WHAT THE EXERCISE ASKS: Exclude the pictures, and otherwise reproduce the data in full.

DATA EXTRACTS:
────

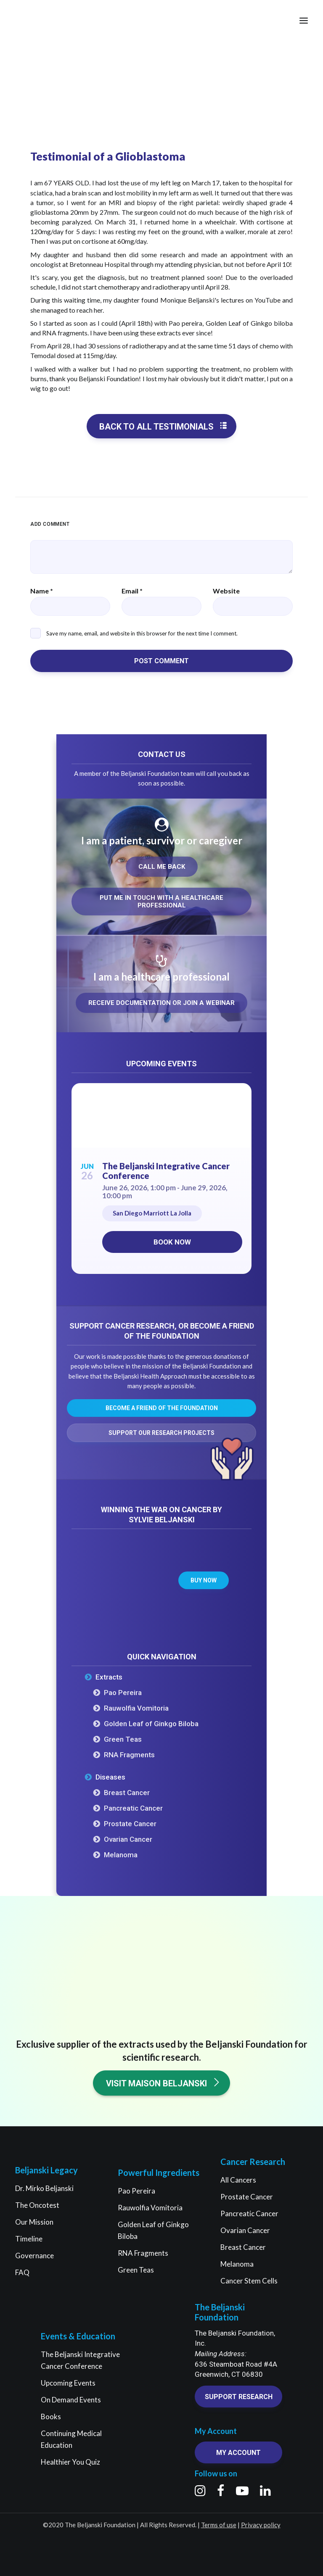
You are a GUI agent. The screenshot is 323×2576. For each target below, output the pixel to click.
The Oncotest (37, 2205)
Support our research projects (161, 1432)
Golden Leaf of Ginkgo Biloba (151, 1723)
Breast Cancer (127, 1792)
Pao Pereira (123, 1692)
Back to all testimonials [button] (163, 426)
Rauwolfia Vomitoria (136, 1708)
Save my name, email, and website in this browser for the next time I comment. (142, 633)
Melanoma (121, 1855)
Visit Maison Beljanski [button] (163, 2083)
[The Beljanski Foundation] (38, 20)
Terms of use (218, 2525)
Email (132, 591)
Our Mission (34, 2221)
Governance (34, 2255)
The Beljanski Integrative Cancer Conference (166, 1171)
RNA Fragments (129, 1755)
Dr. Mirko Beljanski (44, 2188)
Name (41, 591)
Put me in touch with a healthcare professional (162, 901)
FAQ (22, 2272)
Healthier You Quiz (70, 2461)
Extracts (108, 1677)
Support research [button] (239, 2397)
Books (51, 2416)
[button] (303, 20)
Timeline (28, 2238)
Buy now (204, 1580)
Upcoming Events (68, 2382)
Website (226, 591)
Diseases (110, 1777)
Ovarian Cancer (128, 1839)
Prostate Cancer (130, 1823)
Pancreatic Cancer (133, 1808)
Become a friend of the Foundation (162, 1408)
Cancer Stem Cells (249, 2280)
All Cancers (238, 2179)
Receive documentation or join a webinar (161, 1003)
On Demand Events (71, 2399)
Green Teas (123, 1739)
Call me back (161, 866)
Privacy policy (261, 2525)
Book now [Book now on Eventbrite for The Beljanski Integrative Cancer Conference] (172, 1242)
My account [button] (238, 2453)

────

RESPONSE TO THE EXERCISE:
You are a GUI agent. The screenshot is 323×2576. For each target below, output the pixel to click.
The Oncotest (37, 2205)
Support our research projects (161, 1432)
Golden Leaf of Ginkgo Biloba (151, 1723)
Breast Cancer (127, 1792)
Pao Pereira (123, 1692)
Back to all testimonials [button] (163, 426)
Rauwolfia Vomitoria (136, 1708)
Save my name, email, and website in this browser for the next time I comment. (142, 633)
Melanoma (121, 1855)
Visit Maison Beljanski [button] (163, 2083)
[The Beljanski Foundation] (38, 20)
Terms of use (218, 2525)
Email (132, 591)
Our Mission (34, 2221)
Governance (34, 2255)
The Beljanski Integrative Cancer Conference (166, 1171)
RNA Fragments (129, 1755)
Dr. Mirko Beljanski (44, 2188)
Name (41, 591)
Put me in touch with a healthcare professional (162, 901)
FAQ (22, 2272)
Healthier You Quiz (70, 2461)
Extracts (108, 1677)
Support research [button] (239, 2397)
Books (51, 2416)
[button] (303, 20)
Timeline (28, 2238)
Buy now (204, 1580)
Upcoming Events (68, 2382)
Website (226, 591)
Diseases (110, 1777)
Ovarian Cancer (128, 1839)
Prostate Cancer (130, 1823)
Pancreatic Cancer (133, 1808)
Become a friend of the Foundation (162, 1408)
Cancer Stem Cells (249, 2280)
All Cancers (238, 2179)
Receive documentation or join a webinar (161, 1003)
On Demand Events (71, 2399)
Green Teas (123, 1739)
Call me back (161, 866)
Privacy policy (261, 2525)
Book now [Book now on Eventbrite for The Beljanski Integrative Cancer Conference] (172, 1242)
My account [button] (238, 2453)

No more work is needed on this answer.